• Supplied records:

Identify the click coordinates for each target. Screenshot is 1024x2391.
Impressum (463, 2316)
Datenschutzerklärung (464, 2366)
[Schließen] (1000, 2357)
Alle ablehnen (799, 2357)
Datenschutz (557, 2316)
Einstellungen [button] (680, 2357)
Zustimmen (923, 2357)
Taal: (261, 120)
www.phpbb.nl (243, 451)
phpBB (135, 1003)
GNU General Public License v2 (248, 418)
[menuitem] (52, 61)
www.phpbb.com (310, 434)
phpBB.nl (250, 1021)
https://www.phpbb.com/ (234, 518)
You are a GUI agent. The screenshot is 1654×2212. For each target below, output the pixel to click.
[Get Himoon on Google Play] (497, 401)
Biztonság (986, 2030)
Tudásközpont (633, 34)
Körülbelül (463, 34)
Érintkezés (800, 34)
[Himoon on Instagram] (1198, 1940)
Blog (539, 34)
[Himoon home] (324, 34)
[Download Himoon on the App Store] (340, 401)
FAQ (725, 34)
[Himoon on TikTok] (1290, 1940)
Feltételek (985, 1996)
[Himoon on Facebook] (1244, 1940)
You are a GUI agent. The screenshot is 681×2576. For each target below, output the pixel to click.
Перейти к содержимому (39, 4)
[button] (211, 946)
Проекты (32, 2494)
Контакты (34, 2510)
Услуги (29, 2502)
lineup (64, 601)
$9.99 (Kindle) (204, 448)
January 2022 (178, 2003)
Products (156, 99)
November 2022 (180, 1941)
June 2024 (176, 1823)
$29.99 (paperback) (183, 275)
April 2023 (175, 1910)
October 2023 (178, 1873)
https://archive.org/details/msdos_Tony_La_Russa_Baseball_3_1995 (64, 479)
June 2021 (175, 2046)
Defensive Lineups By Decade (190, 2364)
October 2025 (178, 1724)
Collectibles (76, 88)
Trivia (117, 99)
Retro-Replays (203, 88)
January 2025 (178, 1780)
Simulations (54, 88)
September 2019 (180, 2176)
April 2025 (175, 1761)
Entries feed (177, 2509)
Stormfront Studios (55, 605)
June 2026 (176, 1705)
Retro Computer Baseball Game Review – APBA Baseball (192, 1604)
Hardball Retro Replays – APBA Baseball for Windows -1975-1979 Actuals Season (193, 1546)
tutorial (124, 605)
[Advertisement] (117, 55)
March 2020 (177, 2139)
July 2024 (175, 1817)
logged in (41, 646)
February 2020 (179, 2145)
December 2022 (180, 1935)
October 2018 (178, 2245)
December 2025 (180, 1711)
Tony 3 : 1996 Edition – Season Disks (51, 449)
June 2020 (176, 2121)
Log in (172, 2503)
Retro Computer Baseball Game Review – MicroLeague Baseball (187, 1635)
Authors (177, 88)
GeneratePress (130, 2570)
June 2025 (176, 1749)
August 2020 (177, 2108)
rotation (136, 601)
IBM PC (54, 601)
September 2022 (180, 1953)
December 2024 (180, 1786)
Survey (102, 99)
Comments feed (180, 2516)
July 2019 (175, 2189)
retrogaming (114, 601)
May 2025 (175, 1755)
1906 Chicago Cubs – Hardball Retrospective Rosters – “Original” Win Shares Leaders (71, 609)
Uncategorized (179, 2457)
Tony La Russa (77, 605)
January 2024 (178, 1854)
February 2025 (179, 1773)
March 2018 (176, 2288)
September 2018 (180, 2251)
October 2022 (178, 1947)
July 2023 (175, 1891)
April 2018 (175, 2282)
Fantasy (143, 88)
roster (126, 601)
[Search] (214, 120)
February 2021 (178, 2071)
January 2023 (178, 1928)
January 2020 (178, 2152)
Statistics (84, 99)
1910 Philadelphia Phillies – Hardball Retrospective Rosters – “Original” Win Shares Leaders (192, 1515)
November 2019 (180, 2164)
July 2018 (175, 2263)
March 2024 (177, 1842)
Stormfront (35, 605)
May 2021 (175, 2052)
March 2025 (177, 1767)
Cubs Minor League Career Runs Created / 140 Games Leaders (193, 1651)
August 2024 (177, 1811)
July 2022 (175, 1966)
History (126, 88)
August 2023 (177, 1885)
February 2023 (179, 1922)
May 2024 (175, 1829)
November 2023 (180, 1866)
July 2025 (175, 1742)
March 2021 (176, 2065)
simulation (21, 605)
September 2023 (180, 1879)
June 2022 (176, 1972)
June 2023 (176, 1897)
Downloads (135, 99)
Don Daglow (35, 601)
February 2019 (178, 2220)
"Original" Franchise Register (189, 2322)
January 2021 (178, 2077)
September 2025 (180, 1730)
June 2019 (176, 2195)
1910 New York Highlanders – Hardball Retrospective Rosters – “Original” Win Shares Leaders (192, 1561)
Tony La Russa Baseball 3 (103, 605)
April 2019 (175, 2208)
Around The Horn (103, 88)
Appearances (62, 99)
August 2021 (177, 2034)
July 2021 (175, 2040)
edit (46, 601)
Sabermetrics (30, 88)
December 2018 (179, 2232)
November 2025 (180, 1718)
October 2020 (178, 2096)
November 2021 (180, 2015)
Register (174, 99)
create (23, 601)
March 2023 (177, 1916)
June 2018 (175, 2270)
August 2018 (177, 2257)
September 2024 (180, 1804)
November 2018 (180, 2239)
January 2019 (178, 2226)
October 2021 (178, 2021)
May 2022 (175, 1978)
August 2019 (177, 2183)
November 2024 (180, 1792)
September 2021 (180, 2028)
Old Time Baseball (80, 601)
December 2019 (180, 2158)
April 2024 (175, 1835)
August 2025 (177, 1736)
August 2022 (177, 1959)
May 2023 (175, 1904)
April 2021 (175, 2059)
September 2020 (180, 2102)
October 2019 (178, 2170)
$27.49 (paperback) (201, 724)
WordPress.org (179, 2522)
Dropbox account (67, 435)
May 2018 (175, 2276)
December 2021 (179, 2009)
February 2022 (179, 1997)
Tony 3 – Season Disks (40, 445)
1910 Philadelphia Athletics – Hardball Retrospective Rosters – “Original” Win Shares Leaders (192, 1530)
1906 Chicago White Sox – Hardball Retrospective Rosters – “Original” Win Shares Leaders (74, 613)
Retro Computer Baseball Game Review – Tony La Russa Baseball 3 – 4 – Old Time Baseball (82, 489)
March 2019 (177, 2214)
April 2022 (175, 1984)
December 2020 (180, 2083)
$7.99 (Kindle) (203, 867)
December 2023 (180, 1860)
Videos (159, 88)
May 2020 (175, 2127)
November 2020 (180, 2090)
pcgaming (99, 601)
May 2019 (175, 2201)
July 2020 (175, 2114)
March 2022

• What is being asked:
Output exactly the leading lines of the data, up to and including the line marked by "GNU General Public License v2 (248, 418)".

• Exercise response:
Identify the click coordinates for each target. Screenshot is 1024x2391.
Impressum (463, 2316)
Datenschutzerklärung (464, 2366)
[Schließen] (1000, 2357)
Alle ablehnen (799, 2357)
Datenschutz (557, 2316)
Einstellungen [button] (680, 2357)
Zustimmen (923, 2357)
Taal: (261, 120)
www.phpbb.nl (243, 451)
phpBB (135, 1003)
GNU General Public License v2 (248, 418)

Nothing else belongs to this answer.